“China looks positively on the fresh progress made in China-US relations, and we are willing to work together with the United States in promoting the advance of healthy and stable China-US relations,” Hu told director of the US National Economic Council, Lawrence Summers, and Deputy National Security Adviser Thomas Donilon.
Addressing the security and economic spats that have dragged down relations was at the heart of Summers’ and Donilon’s three days of meetings in Beijing.
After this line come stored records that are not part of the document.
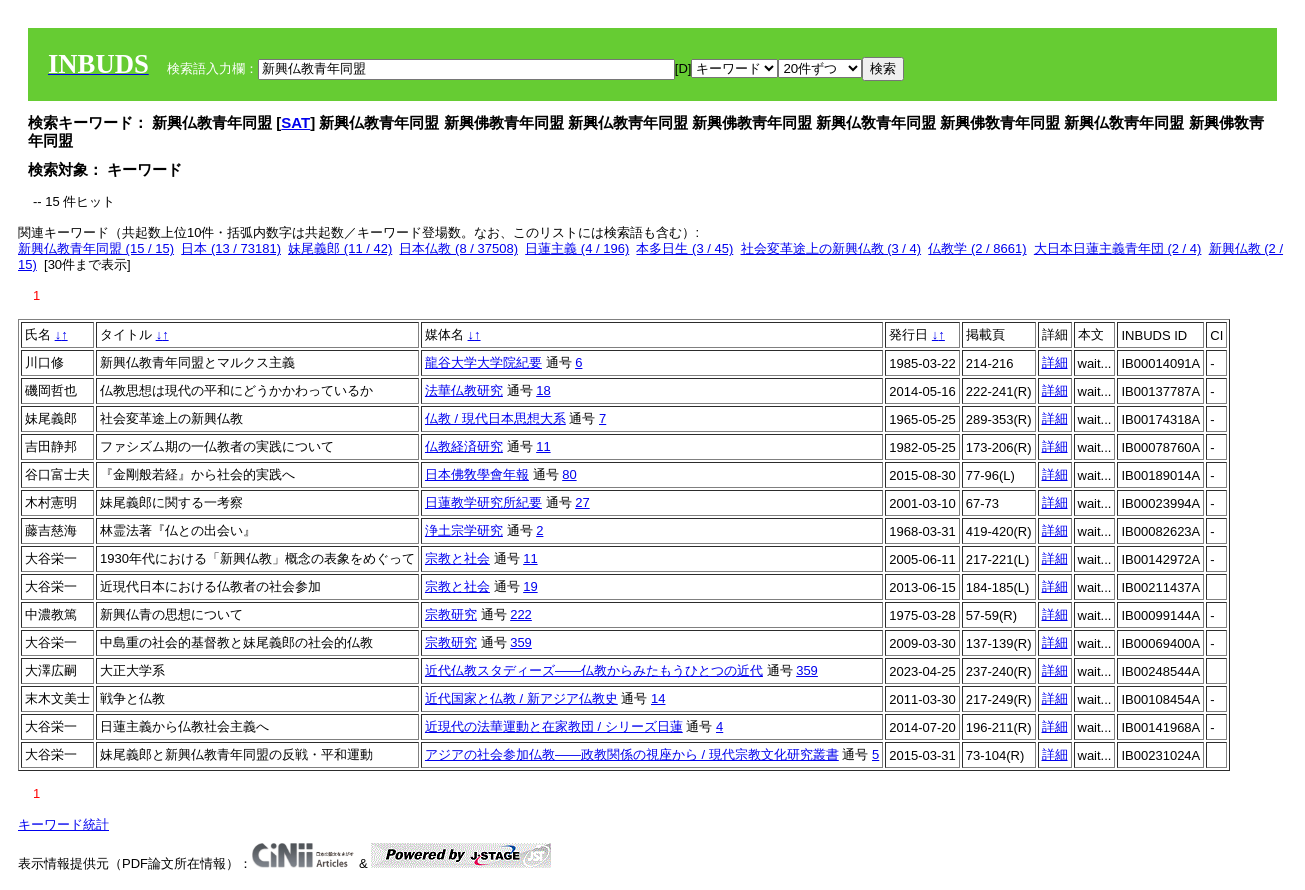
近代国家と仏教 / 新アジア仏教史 (521, 698)
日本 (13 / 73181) (231, 248)
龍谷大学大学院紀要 (483, 362)
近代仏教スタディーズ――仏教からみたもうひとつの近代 (594, 670)
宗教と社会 (457, 558)
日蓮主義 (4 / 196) (577, 248)
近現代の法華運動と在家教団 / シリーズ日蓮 (554, 726)
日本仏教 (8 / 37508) (458, 248)
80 (569, 474)
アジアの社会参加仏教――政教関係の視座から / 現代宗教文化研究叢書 (632, 754)
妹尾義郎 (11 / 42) (340, 248)
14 (658, 698)
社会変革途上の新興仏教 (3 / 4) (831, 248)
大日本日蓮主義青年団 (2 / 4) (1118, 248)
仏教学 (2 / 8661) (977, 248)
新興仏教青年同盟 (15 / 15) (96, 248)
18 (543, 390)
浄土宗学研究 (464, 530)
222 (521, 614)
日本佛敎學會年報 (477, 474)
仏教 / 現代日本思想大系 (495, 418)
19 (530, 586)
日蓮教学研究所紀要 (483, 502)
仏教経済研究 (464, 446)
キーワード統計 (63, 824)
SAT (295, 122)
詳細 (1055, 362)
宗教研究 (451, 614)
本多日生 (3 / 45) (684, 248)
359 (521, 642)
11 (543, 446)
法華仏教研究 (464, 390)
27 (582, 502)
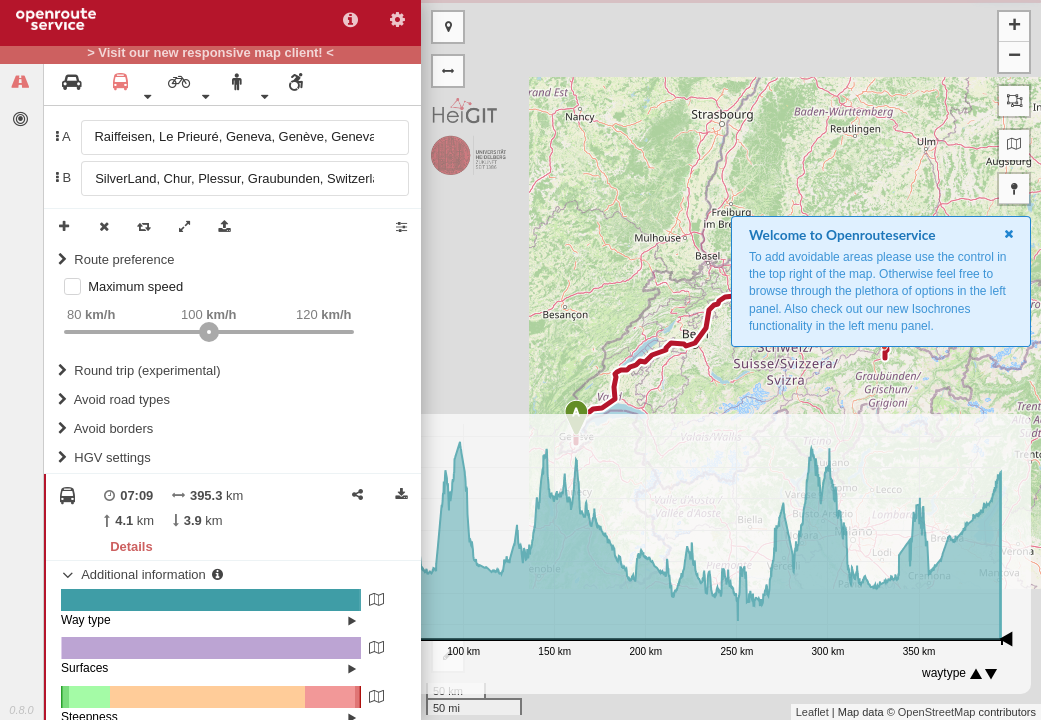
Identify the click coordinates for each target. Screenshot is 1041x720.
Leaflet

With an anemic economy and his Democratic Party under pressure in upcoming congressional elections, President Barack Obama is hoping for concessions from Beijing on exchange rate policies that critics say keep the Chinese currency too low, thereby subsidizing Chinese exports and contributing to high US unemployment.
Hu, in the meantime, is trying to strengthen his political hand ahead of a delicate Communist Party leadership transition and maintain the popularity of his government with people grown used to high rates of economic growth in part buoyed by trade with the United States.
The Hong Kong newspaper South China Morning Post reported Wednesday, citing unnamed Chinese diplomats, that the governments had agreed to resume military talks that Beijing suspended earlier this year in pique at US weapons sales to Chinese rival Taiwan.
US National Security Council spokesman Mike Hammer said Donilon and Summers had “productive, detailed, and wide-ranging discussions with Chinese officials” and that the visit, which concluded Wednesday, “advanced the goal of strengthening the US-China relationship.”
Hammer said in a statement that the advisers discussed North Korea and Iran, both of which have been sanctioned by the international community for their nuclear programs.
As permanent members of the UN Security Council, China and the US have frequently locked horns over how to persuade Iran and North Korea to give up those programs, with Washington tending to favor sanctions and Beijing advocating dialogue and diplomatic means. Other economic and security issues also were raised, Hammer said, but gave no specifics.